Bad delegation — Lucid journal architecture. I asked the agent to “design the data model for journal entries with tags, templates, and cross-references.” That’s an architecture decision disguised as an implementation task. The agent built a normalized relational schema with a junction table for tags and a template inheritance system. It was well-engineered. It was wrong for a local-first iOS app where I needed a flat document model with embedded metadata. I threw away the output and designed the data model myself. Then I delegated the implementation.

Good delegation — Scouter API endpoint. Scouter already had 14 API endpoints following the same pattern. I needed a 15th. The spec was 6 lines: the route, the method, the input params, the response shape, and which existing endpoint to use as a reference. Done in one pass.

Bad delegation — Octopus Coder initial design. I tried delegating “build the landing page” for this site without specifying the layout, sections, or content. What I got back was a generic SaaS landing page with a hero, features grid, and pricing table. It looked fine. It wasn’t the site I wanted. The task wasn’t delegatable yet because I hadn’t made the product decisions.

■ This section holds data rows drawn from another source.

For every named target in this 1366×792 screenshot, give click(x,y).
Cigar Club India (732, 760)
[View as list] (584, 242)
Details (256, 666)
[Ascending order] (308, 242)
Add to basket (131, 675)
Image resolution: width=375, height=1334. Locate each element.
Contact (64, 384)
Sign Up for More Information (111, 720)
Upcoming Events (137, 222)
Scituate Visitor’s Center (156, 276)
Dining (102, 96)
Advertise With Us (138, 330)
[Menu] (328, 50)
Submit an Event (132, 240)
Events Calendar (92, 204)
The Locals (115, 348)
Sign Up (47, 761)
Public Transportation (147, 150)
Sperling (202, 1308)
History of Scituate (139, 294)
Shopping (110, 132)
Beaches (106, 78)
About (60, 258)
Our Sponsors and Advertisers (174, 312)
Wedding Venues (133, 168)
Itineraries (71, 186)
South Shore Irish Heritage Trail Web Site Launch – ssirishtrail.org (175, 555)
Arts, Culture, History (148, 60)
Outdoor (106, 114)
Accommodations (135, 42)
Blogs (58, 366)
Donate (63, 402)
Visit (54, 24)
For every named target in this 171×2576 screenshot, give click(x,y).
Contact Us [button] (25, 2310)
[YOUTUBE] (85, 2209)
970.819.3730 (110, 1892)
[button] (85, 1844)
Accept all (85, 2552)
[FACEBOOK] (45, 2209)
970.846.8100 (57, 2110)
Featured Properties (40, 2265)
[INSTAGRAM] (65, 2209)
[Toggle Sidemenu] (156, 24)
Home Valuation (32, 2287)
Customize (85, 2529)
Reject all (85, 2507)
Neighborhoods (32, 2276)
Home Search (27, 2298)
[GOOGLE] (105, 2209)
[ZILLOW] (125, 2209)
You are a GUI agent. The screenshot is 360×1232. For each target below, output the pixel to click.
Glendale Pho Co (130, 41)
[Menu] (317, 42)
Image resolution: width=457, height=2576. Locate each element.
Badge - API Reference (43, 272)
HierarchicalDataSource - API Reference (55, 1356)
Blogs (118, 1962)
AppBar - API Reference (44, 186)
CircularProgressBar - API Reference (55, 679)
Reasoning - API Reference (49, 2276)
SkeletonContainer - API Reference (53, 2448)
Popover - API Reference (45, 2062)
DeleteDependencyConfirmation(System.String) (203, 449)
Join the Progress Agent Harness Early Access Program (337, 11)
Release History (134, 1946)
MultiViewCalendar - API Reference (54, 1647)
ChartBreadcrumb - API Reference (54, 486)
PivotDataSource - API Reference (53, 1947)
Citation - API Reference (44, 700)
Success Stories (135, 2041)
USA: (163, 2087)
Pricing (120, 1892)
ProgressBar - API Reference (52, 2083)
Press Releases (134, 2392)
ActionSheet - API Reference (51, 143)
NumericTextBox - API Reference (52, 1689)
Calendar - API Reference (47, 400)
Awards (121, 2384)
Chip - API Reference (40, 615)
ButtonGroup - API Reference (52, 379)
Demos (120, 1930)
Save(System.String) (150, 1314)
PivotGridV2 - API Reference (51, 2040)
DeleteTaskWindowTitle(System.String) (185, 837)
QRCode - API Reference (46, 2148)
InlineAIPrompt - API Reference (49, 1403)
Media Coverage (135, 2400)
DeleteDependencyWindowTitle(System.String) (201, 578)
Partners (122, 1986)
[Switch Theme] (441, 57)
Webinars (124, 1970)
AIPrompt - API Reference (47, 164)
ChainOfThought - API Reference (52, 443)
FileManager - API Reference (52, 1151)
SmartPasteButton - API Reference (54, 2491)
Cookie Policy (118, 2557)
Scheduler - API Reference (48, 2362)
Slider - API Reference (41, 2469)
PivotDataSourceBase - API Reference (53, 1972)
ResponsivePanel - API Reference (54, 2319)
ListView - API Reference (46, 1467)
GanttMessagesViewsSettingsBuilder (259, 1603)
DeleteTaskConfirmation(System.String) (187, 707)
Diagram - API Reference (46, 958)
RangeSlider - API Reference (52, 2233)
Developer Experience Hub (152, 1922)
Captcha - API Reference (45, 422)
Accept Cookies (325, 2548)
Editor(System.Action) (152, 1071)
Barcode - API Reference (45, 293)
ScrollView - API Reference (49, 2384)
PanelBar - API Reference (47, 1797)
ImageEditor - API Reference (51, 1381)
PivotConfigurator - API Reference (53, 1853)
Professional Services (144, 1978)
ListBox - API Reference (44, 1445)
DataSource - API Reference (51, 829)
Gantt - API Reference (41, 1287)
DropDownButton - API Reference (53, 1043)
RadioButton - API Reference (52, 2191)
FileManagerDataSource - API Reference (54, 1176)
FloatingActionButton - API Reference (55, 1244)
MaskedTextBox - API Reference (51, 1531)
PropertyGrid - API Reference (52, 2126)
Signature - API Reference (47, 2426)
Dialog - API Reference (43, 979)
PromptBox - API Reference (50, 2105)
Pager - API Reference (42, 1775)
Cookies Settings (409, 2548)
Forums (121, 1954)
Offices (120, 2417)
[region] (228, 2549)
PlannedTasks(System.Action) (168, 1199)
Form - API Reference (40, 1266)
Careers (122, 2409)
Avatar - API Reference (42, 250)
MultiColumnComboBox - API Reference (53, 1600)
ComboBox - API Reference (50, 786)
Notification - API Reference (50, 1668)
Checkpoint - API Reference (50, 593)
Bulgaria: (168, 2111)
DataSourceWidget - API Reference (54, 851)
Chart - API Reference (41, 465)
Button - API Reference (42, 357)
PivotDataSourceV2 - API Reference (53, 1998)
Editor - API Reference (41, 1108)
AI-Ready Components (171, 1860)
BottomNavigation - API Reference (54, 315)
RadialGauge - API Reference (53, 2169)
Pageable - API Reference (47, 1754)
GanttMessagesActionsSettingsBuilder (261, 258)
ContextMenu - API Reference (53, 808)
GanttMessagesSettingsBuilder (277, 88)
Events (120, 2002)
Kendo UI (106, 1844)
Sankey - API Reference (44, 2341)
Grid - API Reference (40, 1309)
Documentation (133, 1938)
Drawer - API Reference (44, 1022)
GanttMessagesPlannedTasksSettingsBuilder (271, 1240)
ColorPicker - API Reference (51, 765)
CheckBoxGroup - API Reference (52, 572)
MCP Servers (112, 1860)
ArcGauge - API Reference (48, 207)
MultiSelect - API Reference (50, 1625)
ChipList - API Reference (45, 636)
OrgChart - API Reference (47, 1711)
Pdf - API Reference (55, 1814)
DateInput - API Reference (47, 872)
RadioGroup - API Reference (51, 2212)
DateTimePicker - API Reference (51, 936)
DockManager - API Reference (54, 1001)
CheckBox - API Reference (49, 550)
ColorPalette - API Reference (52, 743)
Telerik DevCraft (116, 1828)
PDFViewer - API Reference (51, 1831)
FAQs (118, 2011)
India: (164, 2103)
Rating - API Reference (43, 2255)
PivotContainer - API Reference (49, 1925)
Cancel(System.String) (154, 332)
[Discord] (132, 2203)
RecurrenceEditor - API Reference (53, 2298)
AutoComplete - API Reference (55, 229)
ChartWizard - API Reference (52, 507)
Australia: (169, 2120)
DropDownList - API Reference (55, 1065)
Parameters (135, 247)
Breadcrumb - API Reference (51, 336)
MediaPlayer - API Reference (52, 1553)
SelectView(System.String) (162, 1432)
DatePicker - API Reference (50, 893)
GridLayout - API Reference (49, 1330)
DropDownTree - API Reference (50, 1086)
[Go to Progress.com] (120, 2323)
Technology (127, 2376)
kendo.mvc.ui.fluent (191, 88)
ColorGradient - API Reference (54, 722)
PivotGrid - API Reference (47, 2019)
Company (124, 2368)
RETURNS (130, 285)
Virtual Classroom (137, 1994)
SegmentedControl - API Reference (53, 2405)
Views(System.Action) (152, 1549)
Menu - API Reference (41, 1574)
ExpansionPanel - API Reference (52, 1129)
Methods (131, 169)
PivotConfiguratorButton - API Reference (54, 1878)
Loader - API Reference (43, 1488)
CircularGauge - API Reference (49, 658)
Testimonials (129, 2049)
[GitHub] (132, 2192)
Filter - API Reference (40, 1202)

The pattern is consistent. When the decisions are made and the spec is tight, delegation works. When decisions are still open, delegation produces reasonable but wrong output. Scoping tasks properly is the skill that makes the whole thing work.

Building the delegation muscle

If you’re new to this, start small. Pick tasks you already know the exact output for. A bug fix you’ve diagnosed. A copy change you’ve already written. A new route that follows an existing pattern.

Delegate those. Review the output. Build trust in the process.

Then gradually expand. Larger features. More complex specs. Multiple tasks in parallel. Within a few weeks you’ll have a feel for what delegates well and what doesn’t. That instinct is the most valuable thing you’ll develop.